The Non-Human Inhabitants of the CV Campus
When the Clayton Valley campus is quiet, the critters come out. Squirrels, insects, and birds roam the school, seeking out food and anything else they are able to find. But that’s not all. For years, colonies of cats have called the CV grounds their home.
There isn’t a definite time as to when the cats first appeared.
Kelley King, a CV office secretary, shared that “generations of cats have come and gone throughout the years. Stray cats come and go, neighboring cats from nearby homes stop by to interact which have resulted in kittens that have grown up and survived on this campus, scrounging through the garbage cans and eating the dry and wet cat food dry [sic] left by complete strangers who want to make sure they are fed.”
To prevent population growth, King and her daughter used to trap some of the cats and bring them to the Martinez Animal Shelter where they would get spayed or neutered, then returned to where they were found. However, the shelter ended this service and stopped taking cats the Kings brought in.
School counselor Ashley Bonnett and school psychologist Dr. Katie Brown have become parents to some of the kittens born at the school over the past few years.
“I always have had cats growing up,” Bonnett recalled. "And living on my own, I lived in an apartment where you couldn't have animals. But I moved, purchased a home, and I knew that I wanted to get a cat. I didn't know when and one of the other offices–there were kittens in the ceiling. And they were like, ‘Oh my God, there's kittens in the ceiling. Can we try to get them?’ And I literally told them, ‘If you can get the kittens out of the ceiling, I want one.’ ”

### Exercise requirements:
A. Answer these from the article on the CV campus cats:
(i) What job does Kelley King hold at CV?
(ii) Where did King and her daughter take the cats they trapped?
(iii) In Bonnett's account, where were the kittens in one of the other offices?
B. Name each person in the article on the CV campus cats who is identified by name, along with the role the article assigns them.

(Dataset excerpts)
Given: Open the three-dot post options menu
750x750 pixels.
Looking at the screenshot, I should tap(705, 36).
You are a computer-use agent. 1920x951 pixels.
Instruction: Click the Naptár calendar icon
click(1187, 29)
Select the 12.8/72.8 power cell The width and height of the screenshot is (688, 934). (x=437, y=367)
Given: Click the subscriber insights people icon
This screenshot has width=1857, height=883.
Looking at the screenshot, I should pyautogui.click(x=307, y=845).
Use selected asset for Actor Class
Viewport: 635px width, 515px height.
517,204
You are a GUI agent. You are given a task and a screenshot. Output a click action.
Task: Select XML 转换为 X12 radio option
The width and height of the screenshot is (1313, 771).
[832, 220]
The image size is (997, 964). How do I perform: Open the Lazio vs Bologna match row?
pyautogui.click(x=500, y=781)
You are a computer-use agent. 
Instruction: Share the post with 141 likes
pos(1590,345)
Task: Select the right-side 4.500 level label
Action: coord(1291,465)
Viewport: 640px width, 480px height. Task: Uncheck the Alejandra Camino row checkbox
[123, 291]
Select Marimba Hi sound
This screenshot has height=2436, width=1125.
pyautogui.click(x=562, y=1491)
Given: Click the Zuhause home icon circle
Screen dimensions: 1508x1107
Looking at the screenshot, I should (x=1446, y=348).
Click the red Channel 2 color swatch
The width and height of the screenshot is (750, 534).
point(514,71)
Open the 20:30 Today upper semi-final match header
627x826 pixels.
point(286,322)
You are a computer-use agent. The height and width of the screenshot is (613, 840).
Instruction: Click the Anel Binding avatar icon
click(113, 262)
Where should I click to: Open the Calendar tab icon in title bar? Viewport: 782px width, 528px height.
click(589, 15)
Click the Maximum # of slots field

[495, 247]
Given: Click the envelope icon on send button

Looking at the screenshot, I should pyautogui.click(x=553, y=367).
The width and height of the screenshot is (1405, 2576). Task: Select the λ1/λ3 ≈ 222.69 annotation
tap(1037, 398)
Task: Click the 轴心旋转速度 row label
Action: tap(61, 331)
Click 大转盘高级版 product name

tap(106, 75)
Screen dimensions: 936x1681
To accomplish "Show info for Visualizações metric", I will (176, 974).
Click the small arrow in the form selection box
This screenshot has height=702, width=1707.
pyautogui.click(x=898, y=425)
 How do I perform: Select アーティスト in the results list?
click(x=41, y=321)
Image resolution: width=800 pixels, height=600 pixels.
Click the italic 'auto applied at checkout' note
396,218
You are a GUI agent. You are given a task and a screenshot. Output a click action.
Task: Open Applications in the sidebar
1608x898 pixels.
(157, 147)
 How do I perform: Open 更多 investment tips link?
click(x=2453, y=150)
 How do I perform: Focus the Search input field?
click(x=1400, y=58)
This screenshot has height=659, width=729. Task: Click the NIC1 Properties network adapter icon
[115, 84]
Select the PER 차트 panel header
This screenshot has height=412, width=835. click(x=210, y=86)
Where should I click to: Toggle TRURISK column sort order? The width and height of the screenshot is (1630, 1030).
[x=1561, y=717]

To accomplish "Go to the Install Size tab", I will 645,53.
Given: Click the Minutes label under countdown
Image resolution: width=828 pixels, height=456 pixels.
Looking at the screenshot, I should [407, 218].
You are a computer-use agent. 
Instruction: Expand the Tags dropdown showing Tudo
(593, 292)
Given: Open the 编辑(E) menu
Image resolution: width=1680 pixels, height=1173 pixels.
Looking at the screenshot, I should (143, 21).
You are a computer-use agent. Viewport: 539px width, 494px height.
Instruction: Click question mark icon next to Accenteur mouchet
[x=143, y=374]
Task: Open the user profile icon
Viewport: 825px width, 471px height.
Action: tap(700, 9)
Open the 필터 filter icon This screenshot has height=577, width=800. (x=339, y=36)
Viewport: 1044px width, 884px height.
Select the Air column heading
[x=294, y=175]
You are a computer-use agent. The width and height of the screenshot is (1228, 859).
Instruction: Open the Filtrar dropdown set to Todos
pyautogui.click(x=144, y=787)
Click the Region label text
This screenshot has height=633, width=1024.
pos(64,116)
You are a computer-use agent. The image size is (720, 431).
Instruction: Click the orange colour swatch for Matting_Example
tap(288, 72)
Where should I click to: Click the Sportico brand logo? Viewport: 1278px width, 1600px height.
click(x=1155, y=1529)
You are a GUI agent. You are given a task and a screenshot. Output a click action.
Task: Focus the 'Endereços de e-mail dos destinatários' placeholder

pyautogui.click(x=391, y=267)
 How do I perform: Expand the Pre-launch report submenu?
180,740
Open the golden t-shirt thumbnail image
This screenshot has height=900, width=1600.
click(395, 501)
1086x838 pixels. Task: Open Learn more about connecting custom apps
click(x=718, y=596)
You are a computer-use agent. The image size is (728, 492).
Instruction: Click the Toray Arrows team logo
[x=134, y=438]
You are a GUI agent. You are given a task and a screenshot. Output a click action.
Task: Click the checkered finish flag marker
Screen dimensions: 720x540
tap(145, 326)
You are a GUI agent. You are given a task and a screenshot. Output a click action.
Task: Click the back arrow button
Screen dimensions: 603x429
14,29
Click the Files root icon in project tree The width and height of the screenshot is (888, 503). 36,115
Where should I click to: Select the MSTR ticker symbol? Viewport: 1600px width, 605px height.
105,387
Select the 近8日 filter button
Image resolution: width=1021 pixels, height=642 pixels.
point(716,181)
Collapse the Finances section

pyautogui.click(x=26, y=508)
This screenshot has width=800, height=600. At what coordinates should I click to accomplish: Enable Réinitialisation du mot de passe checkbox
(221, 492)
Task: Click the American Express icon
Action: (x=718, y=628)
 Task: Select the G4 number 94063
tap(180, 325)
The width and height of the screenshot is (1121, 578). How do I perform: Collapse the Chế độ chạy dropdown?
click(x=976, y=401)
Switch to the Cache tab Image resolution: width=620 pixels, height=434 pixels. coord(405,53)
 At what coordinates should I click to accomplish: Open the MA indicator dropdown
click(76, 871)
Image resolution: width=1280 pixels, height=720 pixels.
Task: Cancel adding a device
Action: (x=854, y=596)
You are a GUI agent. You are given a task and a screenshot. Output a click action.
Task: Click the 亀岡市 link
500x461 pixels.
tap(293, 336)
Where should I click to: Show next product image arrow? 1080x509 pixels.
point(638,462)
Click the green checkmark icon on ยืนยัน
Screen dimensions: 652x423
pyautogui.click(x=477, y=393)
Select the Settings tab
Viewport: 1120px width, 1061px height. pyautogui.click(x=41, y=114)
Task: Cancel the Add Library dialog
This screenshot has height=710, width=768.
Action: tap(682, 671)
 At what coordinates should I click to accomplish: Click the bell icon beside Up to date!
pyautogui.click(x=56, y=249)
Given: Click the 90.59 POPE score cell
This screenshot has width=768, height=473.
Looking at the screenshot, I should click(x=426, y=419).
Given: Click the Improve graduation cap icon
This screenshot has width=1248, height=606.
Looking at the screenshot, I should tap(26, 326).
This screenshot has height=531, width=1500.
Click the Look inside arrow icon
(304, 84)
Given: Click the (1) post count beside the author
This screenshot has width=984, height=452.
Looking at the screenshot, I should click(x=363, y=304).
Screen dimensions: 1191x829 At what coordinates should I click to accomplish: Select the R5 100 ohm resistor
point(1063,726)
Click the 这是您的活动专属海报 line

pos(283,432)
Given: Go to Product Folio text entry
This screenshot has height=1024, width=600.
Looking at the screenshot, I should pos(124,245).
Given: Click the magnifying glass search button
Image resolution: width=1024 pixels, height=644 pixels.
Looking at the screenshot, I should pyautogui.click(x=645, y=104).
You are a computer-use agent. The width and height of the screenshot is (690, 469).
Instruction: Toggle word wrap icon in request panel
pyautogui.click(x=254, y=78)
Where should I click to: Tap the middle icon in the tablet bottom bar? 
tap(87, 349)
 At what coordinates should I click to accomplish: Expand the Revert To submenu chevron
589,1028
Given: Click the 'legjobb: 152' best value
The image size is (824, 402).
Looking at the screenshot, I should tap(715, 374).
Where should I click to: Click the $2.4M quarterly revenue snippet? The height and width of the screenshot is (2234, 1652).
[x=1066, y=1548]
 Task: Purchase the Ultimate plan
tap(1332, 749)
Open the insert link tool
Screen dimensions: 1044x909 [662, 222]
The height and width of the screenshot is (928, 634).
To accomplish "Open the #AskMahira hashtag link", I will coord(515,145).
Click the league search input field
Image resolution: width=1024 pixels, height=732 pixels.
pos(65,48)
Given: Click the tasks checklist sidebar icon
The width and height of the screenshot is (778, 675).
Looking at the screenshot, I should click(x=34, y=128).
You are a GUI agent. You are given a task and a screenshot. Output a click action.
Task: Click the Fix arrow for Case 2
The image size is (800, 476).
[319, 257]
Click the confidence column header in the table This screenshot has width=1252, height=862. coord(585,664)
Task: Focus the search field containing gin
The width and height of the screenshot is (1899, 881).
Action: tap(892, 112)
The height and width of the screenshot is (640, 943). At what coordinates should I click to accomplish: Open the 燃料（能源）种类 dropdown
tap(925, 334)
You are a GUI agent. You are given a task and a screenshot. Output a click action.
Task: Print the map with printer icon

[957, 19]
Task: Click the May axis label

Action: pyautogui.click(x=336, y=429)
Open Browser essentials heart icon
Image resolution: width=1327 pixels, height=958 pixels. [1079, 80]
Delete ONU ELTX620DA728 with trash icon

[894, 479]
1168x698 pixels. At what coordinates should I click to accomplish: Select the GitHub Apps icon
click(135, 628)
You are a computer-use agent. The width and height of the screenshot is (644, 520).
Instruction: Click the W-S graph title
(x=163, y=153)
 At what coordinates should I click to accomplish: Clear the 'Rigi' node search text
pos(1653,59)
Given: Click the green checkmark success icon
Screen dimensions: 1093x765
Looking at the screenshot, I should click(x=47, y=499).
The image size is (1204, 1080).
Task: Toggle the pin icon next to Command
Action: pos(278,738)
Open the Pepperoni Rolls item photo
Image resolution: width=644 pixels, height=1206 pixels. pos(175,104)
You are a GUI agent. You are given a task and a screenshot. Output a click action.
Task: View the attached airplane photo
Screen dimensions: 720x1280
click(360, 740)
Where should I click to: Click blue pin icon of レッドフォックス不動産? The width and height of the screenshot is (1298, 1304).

### Answers by item:
A.
(i) Office secretary
(ii) The Martinez Animal Shelter
(iii) In the ceiling

B.
Kelley King: CV office secretary
Ashley Bonnett: school counselor
Dr. Katie Brown: school psychologist